Equilibrium diagrams for the systems NiO‐SiO2, NiO‐Al2O3, NiAl2O4‐SiO2, Ni2SiO4‐NiAl2O4, and NiAl2O4‐Al6Si2O13 were drawn from data obtained by quenching and direct observational techniques. The only intermediate compound in the binary system NiO‐SiO2 is Ni2SiO4, which has the olivine structure. Unlike other olivines which melt congruently, nickel olivine has an upper temperature of stability (1545°C) and at temperatures between 1545° and 1650°C, NiO and SiO2 coexist in equilibrium. The only compound in the binary system NiO‐Al2O3 is NiAl2O4, which has a spinel structure. The nickel aluminate spinel varies in composition from 50 to 35 mole % Al2O3 at 1800°C, and the stoichiometric NiAl2O4 composition has a melting point near 2110°C. Of the joins within the ternary system NiO‐Al2O3‐SiO2 which were studied, only Ni2SiO4‐NiAl2O4 is not binary. In this join, crystals of NiO exist in equilibrium with liquid and a ternary assemblage of NiO + NiAl2O4+ liquid is stable to 1775°C. The decomposition temperature of Ni2SiO4 is decreased from 1545°C in the binary system to approximately 1490°C, presumably the result of solubility of NiAl2O4 in Ni2SiO4. The join NiAl2O4‐SiO2 is binary in that the compositions of crystalline phases can be expressed in terms of the chosen components. The eutectic temperature in the system is 1495°C. The join NiAl2O4‐Al6Si2O13 is binary for the same reasons and has a eutectic temperature at 1720°C. Using the data obtained in this study and those published for the well‐known system Al2O3‐SiO2, a liquidus surface diagram for the system NiO‐Al2O3‐SiO2 is proposed.
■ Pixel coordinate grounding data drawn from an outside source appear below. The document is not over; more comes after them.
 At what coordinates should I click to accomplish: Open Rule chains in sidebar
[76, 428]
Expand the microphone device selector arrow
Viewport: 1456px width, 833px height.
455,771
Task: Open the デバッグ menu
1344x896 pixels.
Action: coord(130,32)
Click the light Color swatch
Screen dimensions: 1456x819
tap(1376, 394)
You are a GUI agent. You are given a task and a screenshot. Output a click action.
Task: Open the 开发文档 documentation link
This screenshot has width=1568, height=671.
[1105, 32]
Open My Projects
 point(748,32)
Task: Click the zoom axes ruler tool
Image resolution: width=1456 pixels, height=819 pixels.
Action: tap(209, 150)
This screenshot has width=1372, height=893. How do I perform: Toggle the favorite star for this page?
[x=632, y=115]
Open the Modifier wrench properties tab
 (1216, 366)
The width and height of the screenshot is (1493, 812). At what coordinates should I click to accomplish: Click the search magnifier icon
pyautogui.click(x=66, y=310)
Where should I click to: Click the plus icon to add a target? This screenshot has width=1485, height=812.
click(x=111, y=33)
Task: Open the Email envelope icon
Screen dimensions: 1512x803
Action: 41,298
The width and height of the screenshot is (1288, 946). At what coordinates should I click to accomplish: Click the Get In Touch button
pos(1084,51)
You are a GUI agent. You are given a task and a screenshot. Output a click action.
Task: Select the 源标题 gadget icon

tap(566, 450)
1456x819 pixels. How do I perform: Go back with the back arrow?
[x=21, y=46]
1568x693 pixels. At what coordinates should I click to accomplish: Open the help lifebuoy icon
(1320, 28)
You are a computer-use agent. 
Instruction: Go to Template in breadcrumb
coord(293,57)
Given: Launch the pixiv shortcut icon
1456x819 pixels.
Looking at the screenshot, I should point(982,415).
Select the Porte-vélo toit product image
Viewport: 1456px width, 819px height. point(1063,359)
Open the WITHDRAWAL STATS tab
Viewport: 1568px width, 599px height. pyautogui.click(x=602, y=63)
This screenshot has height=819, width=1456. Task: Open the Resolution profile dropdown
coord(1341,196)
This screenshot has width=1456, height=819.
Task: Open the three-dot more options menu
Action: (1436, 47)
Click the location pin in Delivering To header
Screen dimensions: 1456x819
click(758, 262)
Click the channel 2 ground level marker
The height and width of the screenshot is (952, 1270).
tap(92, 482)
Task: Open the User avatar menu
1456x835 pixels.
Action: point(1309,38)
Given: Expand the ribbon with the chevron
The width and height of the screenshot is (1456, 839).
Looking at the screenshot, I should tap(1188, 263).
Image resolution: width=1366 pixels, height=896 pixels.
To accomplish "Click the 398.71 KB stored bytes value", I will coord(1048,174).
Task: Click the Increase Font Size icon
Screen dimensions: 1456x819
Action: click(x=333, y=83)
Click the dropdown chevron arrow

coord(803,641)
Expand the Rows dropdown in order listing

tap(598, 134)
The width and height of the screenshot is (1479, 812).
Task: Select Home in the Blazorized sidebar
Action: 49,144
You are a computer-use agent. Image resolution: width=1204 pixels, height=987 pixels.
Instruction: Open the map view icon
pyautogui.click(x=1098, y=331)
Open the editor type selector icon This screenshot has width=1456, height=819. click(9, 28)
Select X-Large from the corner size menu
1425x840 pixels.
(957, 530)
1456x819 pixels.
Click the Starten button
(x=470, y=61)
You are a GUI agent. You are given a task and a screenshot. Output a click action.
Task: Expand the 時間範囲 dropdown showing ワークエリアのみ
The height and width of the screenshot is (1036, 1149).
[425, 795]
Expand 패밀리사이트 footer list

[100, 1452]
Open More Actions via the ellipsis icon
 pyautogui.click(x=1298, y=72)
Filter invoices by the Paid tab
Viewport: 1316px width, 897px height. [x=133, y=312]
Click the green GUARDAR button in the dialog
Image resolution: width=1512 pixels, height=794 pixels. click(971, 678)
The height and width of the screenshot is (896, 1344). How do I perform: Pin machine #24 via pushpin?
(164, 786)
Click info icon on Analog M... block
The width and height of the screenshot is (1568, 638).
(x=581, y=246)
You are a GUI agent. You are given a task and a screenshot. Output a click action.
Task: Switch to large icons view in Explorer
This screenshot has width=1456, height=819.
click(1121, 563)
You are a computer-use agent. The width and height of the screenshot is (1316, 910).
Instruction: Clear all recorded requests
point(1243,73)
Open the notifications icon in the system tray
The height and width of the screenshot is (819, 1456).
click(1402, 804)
Nickel olivine, even though it has an upper limit of stability in the binary system, has a primary field in the ternary system NiO‐Al2O3‐SiO2. This is the only refractory oxide system known to illustrate this so‐called “typical case,” the governing principles of which have been clearly presented in discussions of phase equilibria.